::: Texte retenu :::
Voilà donc une expression qui a explosé dans les médias comme une épidémie de gastro: radios, télés, presse écrite, info en ligne, nul ne reste en retrait de la course à la surenchère. Il fallait voir (par exemple) l’autosatisfaction benoîte du jocrisse en chef de L’Edition spéciale (jeudi 9/12 de mémoire) sur Canal+, à l’évocation de « la pagaille » sur les routes d’Ile-de-France la veille. Il n’est pas le seul évidemment; et je réserve un traitement particulier au gérant du « Café du Commerce » sis 26-bis, rue François-1er, Paris VIIIe; un dénommé Jean-Pierre Elkabbach.

Laisser-aller sur la pente de la dramatisation

Naturellement, aucun mot, aucune expression ne saurait être figé pour l’éternité; ni le sens, ni l’orthographe. Bien plus, les glissements de sens sont la marque d’une langue vivante. Mais, autant ils sont pertinents lorsqu’ils créent un sens figuré, ou l’enrichissent s’il existe déjà, autant ils traduisent un affadissement de la langue s’ils expriment une perte de valeur dans leur registre initial; un mécanisme d’inflation en quelque sorte. Sauf à être employés par antiphrase, ce qui est aussi enrichissement. Ce n’est même pas le cas ici. Juste la manifestation d’un laisser-aller sur la pente de la dramatisation, par facilité et intérêt, chez des professionnels dont le discours sur eux-mêmes tend à perpétuer la fiction que leur travail consiste à mettre en perspective les faits rapportés.
:::
Objectif
Recopiez, s'il vous plaît, l'intégralité du texte ci-dessus sur la dramatisation dans le langage des médias, sans rien y changer. Les items constituent un matériau à part, indépendant du texte.
::: Items fournis :::
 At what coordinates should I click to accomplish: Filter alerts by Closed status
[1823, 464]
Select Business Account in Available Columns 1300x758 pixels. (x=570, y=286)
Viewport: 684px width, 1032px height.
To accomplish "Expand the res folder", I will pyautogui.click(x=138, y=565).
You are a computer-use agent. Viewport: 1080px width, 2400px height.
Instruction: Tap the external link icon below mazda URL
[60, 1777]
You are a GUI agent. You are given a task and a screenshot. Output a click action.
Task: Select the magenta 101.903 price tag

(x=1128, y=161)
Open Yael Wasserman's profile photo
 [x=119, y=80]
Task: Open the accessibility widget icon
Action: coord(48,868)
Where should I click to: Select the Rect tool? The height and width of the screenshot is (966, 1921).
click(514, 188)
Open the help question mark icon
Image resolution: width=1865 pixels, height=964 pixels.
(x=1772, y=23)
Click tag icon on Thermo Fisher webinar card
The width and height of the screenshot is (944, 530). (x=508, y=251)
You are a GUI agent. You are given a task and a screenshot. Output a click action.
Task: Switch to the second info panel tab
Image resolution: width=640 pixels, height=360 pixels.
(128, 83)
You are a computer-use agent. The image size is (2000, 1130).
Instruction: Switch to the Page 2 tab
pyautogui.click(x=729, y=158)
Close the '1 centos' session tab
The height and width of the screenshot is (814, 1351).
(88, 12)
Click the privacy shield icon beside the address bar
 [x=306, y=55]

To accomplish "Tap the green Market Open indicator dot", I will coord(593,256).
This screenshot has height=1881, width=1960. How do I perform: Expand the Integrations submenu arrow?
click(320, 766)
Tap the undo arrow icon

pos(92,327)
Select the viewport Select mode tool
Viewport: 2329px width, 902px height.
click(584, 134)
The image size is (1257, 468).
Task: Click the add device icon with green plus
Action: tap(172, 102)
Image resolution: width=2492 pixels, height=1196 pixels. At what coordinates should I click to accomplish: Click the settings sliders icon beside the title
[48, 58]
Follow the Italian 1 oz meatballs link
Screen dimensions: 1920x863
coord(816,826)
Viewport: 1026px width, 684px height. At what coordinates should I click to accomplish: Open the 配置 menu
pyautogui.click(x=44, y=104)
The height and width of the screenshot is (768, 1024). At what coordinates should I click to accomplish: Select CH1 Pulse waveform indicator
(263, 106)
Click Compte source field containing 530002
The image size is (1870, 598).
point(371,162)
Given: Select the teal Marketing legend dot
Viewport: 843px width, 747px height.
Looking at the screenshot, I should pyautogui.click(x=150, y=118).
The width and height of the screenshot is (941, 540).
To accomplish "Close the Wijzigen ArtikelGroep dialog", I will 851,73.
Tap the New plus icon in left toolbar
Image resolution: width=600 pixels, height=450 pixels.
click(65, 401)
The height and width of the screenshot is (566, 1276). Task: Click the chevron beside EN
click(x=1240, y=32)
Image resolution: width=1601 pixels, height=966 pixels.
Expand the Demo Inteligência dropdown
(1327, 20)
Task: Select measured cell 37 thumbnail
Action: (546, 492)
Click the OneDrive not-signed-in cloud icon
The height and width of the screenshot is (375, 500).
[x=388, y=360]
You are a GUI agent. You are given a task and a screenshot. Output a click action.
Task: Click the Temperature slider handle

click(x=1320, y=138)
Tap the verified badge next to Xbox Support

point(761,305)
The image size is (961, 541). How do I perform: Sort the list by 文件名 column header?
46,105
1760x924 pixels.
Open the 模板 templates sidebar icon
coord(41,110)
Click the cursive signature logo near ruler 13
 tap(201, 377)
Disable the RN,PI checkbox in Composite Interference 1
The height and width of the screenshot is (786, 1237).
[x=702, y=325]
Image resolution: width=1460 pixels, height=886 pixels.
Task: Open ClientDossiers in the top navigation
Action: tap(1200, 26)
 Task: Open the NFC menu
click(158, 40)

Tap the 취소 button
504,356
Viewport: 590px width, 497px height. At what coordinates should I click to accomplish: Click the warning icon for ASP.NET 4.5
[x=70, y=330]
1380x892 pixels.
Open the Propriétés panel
:::
Solution complète
Voilà donc une expression qui a explosé dans les médias comme une épidémie de gastro: radios, télés, presse écrite, info en ligne, nul ne reste en retrait de la course à la surenchère. Il fallait voir (par exemple) l’autosatisfaction benoîte du jocrisse en chef de L’Edition spéciale (jeudi 9/12 de mémoire) sur Canal+, à l’évocation de « la pagaille » sur les routes d’Ile-de-France la veille. Il n’est pas le seul évidemment; et je réserve un traitement particulier au gérant du « Café du Commerce » sis 26-bis, rue François-1er, Paris VIIIe; un dénommé Jean-Pierre Elkabbach.

Laisser-aller sur la pente de la dramatisation

Naturellement, aucun mot, aucune expression ne saurait être figé pour l’éternité; ni le sens, ni l’orthographe. Bien plus, les glissements de sens sont la marque d’une langue vivante. Mais, autant ils sont pertinents lorsqu’ils créent un sens figuré, ou l’enrichissent s’il existe déjà, autant ils traduisent un affadissement de la langue s’ils expriment une perte de valeur dans leur registre initial; un mécanisme d’inflation en quelque sorte. Sauf à être employés par antiphrase, ce qui est aussi enrichissement. Ce n’est même pas le cas ici. Juste la manifestation d’un laisser-aller sur la pente de la dramatisation, par facilité et intérêt, chez des professionnels dont le discours sur eux-mêmes tend à perpétuer la fiction que leur travail consiste à mettre en perspective les faits rapportés.